Author: Dr Suhana Sulfiker, Senior resident, Palliative Medicine, AIIMS New Delhi.
The boy knows the rhythm of the rails by heart. From the narrow lanes of his small hometown to the vast platforms of New Delhi, the 1600-kilometre journey has become a familiar passage, not of adventure, but of necessity. His parents carry medicines instead of souvenirs and hope instead of rest.
He got diagnosed with cystic fibrosis, a disease that doesn’t show on the outside but quietly reshapes childhood, after repeated hospital admissions at just one year of age, when every cough seemed to linger and every infection took longer to heal. What began as routine visits soon turned into an endless cycle of tests, treatments, and careful routines. Since then, his life has been measured in hospital corridors, airway clearance sessions, and the soft hum of nebulisers that fill his evenings.
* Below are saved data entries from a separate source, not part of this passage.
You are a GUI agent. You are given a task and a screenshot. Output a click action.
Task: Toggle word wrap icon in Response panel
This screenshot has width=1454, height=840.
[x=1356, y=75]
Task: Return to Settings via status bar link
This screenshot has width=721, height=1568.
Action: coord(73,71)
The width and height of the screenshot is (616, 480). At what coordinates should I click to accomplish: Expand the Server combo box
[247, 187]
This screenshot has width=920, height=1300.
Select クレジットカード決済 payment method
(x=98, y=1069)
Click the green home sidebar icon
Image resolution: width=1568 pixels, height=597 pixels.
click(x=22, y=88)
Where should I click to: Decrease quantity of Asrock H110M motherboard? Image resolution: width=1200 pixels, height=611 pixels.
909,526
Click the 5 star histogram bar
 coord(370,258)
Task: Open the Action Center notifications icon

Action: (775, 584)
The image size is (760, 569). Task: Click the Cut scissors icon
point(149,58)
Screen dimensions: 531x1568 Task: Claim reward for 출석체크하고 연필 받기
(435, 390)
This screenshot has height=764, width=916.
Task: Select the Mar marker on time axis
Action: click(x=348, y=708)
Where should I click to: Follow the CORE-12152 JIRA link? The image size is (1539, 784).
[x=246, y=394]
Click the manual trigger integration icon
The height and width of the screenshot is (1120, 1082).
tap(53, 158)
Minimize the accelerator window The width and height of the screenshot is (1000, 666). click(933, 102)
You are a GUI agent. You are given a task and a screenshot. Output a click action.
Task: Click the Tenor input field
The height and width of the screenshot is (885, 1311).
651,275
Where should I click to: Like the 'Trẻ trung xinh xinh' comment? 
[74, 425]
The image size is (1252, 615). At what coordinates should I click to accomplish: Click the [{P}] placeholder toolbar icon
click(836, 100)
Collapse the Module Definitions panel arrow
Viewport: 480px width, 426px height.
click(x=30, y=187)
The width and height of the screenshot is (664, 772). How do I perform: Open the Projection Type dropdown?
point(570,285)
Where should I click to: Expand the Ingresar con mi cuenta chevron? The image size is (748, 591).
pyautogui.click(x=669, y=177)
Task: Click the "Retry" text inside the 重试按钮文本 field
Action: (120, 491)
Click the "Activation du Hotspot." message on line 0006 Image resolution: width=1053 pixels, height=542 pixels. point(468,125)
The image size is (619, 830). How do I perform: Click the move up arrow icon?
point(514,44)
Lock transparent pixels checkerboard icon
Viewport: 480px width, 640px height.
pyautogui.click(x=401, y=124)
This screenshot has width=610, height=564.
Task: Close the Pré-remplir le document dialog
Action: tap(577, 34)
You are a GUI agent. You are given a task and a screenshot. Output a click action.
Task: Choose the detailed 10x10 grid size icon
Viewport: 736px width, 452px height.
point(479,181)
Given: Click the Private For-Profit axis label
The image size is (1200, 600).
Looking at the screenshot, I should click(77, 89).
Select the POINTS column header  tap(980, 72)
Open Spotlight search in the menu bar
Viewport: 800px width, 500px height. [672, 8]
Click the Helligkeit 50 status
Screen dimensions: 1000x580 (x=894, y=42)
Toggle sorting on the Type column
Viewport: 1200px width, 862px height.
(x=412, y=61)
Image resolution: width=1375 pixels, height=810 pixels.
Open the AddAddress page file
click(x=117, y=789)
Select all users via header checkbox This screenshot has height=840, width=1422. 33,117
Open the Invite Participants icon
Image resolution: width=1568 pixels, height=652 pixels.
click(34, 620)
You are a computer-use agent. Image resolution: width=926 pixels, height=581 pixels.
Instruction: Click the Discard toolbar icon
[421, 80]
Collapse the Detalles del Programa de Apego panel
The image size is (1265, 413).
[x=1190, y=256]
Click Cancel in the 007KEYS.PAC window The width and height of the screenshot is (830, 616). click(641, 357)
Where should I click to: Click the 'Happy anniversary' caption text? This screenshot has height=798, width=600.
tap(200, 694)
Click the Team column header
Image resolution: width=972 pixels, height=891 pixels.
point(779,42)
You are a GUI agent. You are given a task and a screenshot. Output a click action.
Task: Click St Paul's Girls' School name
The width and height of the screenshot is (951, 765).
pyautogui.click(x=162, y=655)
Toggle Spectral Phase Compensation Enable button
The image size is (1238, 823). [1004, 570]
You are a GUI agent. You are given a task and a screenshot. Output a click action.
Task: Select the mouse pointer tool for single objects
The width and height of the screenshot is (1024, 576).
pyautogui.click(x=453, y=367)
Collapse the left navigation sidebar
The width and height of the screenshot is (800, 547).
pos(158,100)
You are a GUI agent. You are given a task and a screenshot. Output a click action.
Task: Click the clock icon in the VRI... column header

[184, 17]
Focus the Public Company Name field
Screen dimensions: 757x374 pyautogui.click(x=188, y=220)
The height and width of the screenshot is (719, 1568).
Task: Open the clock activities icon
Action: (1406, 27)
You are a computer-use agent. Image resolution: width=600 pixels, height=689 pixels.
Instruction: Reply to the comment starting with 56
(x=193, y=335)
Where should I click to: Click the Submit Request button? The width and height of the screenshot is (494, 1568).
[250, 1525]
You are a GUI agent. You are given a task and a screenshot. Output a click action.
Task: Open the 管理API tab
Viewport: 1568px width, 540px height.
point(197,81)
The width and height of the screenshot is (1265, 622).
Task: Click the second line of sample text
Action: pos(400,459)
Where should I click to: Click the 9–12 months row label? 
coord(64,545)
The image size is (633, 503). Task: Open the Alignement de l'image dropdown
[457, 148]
His days are punctuated by coughing fits, breathing treatments, and enzyme capsules that accompany every meal. School attendance is irregular, and lessons often arrive through notes sent by friends. On better days, he watches cricket matches from the sidelines, his lungs not quite keeping up with his heart’s enthusiasm. Some classmates keep a cautious distance; afraid his cough might be contagious. His mother has learned to read the smallest change in his breathing; she knows that a simple cold could mean another hospital stay, another journey, another night without sleep.
Cystic fibrosis (CF) is a chronic, inherited multisystem disorder caused by mutations in the CFTR gene. This defect makes mucus thick and sticky, leading to lung infections, digestive problems, and nutritional deficiencies. Over time, it affects every system in the body. Despite advances such as CFTR modulators, a class of precision drugs that correct the underlying protein defect, access remains limited in many parts of the world, including India. Children continue to live with symptoms that affect not just the lungs but their overall quality of life.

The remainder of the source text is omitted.